I'm trying to write a relatively simple plan using the table API, and I'm
getting horrific performance on my joins.  I discovered after looking at
the execution plan in the web UI that a number of the joins had NoUniqueKey
on one or both sides of the join.  I couldn't understand this as all of my
tables should have had well defined unique keys at all times.

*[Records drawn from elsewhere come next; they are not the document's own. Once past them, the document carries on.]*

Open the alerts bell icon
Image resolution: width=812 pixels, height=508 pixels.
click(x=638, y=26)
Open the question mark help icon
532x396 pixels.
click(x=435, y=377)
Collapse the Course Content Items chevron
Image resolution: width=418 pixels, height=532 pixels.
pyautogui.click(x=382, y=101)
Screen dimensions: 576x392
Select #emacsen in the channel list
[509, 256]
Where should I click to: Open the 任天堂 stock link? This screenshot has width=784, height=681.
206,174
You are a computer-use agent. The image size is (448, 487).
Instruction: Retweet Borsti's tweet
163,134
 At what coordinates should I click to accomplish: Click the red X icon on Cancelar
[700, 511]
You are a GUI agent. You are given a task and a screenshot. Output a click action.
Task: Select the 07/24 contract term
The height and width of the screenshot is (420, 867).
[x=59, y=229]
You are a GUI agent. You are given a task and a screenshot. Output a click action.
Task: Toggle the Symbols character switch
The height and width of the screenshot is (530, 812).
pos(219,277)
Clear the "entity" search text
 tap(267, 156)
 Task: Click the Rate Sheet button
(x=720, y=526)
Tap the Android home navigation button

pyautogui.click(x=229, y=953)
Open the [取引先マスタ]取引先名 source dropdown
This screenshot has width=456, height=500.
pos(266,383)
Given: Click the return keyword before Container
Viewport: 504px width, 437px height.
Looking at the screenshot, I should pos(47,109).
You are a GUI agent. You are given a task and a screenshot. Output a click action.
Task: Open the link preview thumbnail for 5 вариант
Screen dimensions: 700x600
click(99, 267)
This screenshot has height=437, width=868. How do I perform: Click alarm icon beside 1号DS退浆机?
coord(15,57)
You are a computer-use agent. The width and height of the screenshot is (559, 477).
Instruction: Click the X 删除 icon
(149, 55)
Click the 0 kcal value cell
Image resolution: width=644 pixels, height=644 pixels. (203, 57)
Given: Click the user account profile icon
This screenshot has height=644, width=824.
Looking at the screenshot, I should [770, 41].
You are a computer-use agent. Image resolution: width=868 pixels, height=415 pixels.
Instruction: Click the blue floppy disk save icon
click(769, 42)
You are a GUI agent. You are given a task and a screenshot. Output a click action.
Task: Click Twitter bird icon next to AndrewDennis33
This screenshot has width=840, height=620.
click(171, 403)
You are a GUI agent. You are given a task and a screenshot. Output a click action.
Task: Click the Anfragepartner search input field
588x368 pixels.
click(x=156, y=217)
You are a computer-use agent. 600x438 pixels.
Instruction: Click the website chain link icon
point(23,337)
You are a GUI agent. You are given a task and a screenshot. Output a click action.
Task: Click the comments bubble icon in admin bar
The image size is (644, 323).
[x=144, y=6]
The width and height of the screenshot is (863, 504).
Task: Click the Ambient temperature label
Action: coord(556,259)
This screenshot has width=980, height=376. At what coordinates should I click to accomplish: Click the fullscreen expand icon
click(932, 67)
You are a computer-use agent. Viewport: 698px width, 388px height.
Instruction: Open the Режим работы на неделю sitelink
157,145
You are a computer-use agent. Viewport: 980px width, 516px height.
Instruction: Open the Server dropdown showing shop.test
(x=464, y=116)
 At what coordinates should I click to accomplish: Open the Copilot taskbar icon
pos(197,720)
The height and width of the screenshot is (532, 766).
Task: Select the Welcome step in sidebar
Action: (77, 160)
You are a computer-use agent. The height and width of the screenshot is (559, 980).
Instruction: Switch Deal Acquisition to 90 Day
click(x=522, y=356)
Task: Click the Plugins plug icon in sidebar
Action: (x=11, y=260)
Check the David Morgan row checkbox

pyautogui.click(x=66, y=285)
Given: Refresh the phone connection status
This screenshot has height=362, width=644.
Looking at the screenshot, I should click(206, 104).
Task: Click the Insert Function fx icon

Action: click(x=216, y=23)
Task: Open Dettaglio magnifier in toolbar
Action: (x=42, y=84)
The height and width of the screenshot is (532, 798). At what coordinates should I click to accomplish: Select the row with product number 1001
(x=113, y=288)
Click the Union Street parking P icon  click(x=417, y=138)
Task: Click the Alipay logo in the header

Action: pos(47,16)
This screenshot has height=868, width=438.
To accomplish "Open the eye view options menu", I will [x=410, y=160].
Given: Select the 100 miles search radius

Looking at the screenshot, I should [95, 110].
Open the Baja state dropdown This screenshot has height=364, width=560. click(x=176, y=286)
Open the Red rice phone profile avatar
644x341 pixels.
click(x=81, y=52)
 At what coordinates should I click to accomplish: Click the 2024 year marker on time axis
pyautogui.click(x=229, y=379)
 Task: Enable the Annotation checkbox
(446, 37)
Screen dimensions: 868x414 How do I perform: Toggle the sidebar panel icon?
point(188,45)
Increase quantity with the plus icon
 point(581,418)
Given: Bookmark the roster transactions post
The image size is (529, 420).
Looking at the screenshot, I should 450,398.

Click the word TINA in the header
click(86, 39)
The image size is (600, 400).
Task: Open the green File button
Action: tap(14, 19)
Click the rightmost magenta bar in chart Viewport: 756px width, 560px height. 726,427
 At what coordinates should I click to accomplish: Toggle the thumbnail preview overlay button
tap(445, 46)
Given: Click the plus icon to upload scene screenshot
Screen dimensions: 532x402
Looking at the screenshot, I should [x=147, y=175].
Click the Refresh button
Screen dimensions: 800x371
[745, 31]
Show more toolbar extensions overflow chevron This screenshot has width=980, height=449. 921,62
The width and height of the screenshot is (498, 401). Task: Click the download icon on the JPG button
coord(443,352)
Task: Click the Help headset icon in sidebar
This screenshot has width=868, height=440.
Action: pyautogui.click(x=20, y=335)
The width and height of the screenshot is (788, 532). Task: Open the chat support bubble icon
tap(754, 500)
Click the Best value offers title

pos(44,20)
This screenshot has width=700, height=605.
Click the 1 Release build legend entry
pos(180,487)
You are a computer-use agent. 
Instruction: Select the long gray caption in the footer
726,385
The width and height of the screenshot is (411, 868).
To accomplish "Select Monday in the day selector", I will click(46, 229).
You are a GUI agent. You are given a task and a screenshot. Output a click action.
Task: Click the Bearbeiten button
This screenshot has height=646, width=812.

However, diving deeper I've discovered that doing any kind of select
operation strips my table of its primary key, and I can't fathom why it
would do that.

For instsance, I have a GROUPS table that has a schema like this...

root
 |-- id: BIGINT NOT NULL
 |-- uuid: STRING
 |-- name: STRING
 |-- has_children: BOOLEAN
 |-- organization_id: BIGINT
 |-- CONSTRAINT PK_3386 PRIMARY KEY (id)

When I execute  *groups = groups.select($("id"),$("organization_id")); *the
output suddenly turns into this...

root
 |-- id: BIGINT NOT NULL
 |-- organization_id: BIGINT

The original PK column is being selected, so why would the constraint not
be passed along to the new table, ensuring that a subsequent join would
have optimal performance.

In this case I could work around the problem, but in my real-world use case
I need to do a select passing multiple columns to a scalar function which
then outputs one of two columns depending on the value of a third (yes,
I've made a transistor).

If there's no way of getting a select to preserve a pre-existing PK, is
there any way i can explicitly tell a new derived table that it should
treat one or more columns as it's primary key?